For Alibaba.com, the true transformative power of AI won’t be for customers; it will be for business-to-business sales.
Multimodal search, such as AI search using multiple data points, is driving a “paradigm shift” in global e-commerce, says Alibaba.com president Kuo Zhang at CoCreate Europe.
“We’re completely redesigning what search is… for this year alone, our multimodal search increased 100 per cent,” he added.
It’s been so successful that Alibaba.com, an e-commerce platform that connects manufacturers, suppliers, and wholesalers with buyers, is rolling out a ‘AI mode’ – a new feature which integrates agentic AI capabilities directly into the user journey.

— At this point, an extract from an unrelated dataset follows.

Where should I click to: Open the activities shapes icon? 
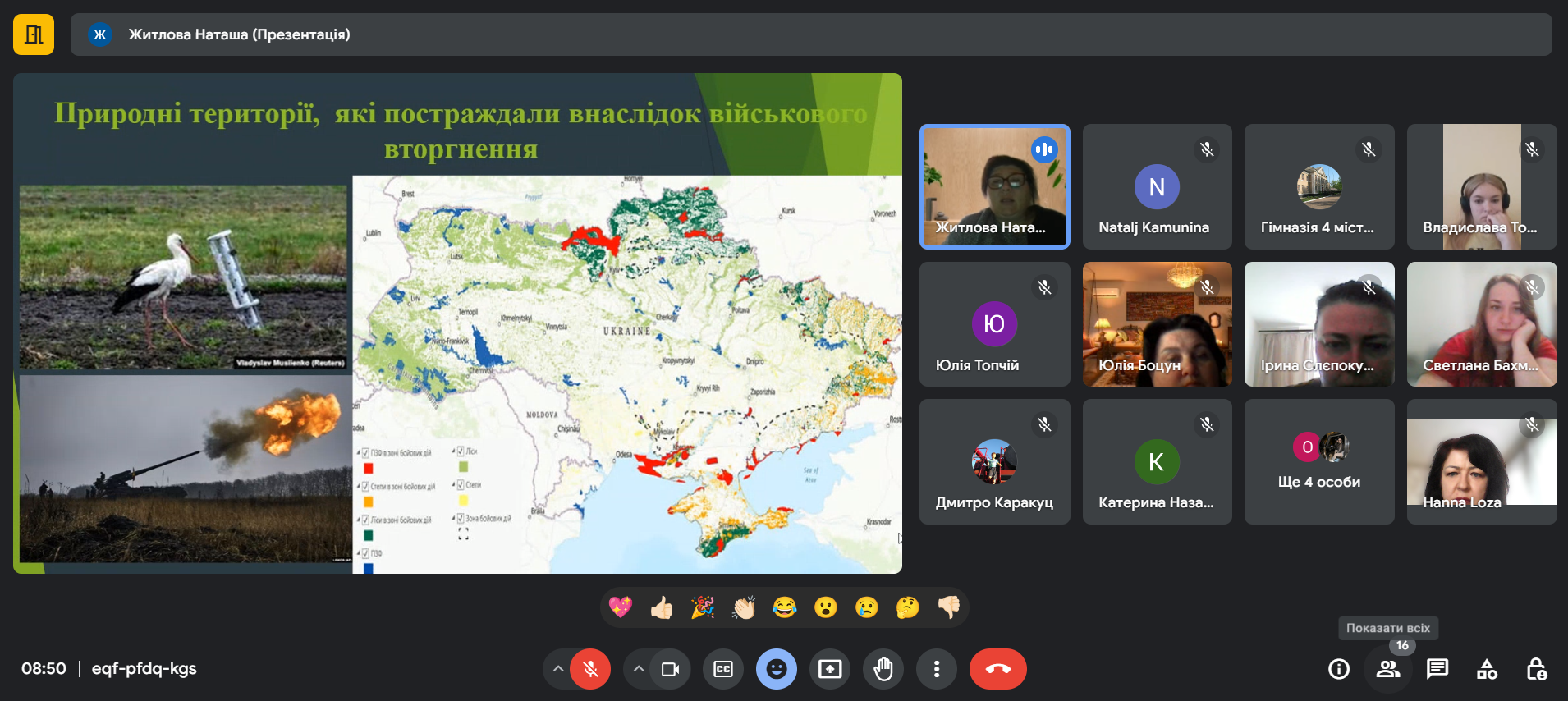pyautogui.click(x=1487, y=669)
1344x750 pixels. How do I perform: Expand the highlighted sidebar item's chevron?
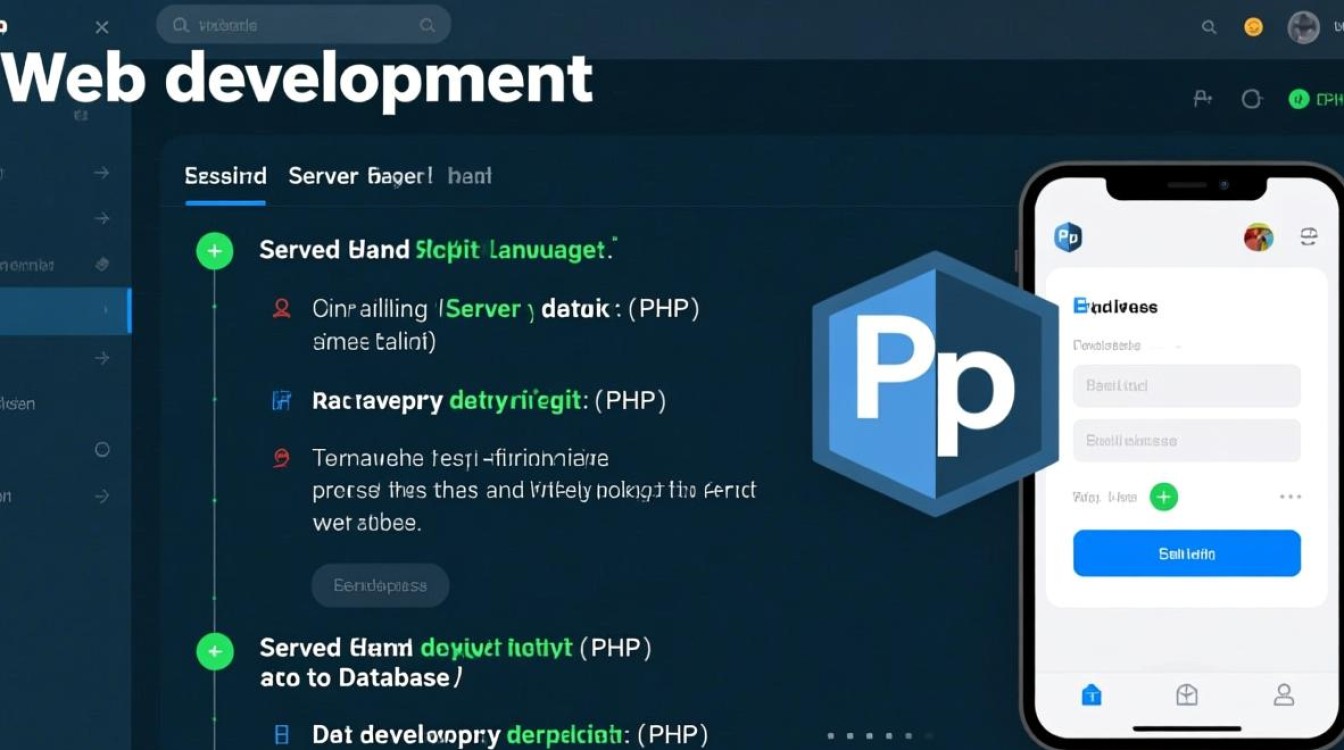106,311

“AI is no longer a supplementary tool at Alibaba.com… it’s evolving into the operating system of our platform,” Zhang said.
AI’s potential for SMEs
While AI’s potential efficiency benefits for businesses and consumers have been well documented, Alibaba.com is betting that it offers significant value to small businesses that don’t have as much funding or time as big players.
“We are helping the small guys, many of them are solo entrepreneurs that do not have expertise, time, resources, so we are helping them to kind of achieve their dreams,” Vuong said.
“[AI search] helps you to drive the business much faster… you can make a decision very fast,” he adds.
Defining its policy as a ‘defining strategic bet on Agentic AI,’ it’s another example of Alibaba.com significantly changing its strategy to keep pace with the tech of the moment.
The company started as a business-to-business yellow page website, morphing into a behemoth serving more than three million orders a year.
“Every three or four years, we see kind of a great technology evolving, and we want to leverage as much as possible for the amount of supply batch and serve analysis about the supply chain, the payment, the logistics,” Vuong says.
“When the right technology comes, we just apply that technology to solve the real problems,” he says.
A ‘challenging economic time’
One of the benefits of AI for SMEs is that it allows technology to be “at your fingertips” despite a tough economic climate, entrepreneur and Dragon’s Den star Sara Davies says.
“You can use AI tools to support you with… suppliers, customer resource research… it’s going to revolutionise every area of business that we do,” Davies, whose first product, The Enveloper, was launched in 2005, says.
“It’s so much more achievable for people to bring their product to market, but then also to be able to bring it to the consumer to market.”
But Davies, who has been in the industry for over twenty years, six of which have been spent judging young entrepreneurs on Dragon’s Den, has a word of warning for young businesses using AI for operations.
“Never let it allow you to get lazy. I see so many people use AI in lieu of doing the work themselves… customers can smell that inauthenticity a mile off.”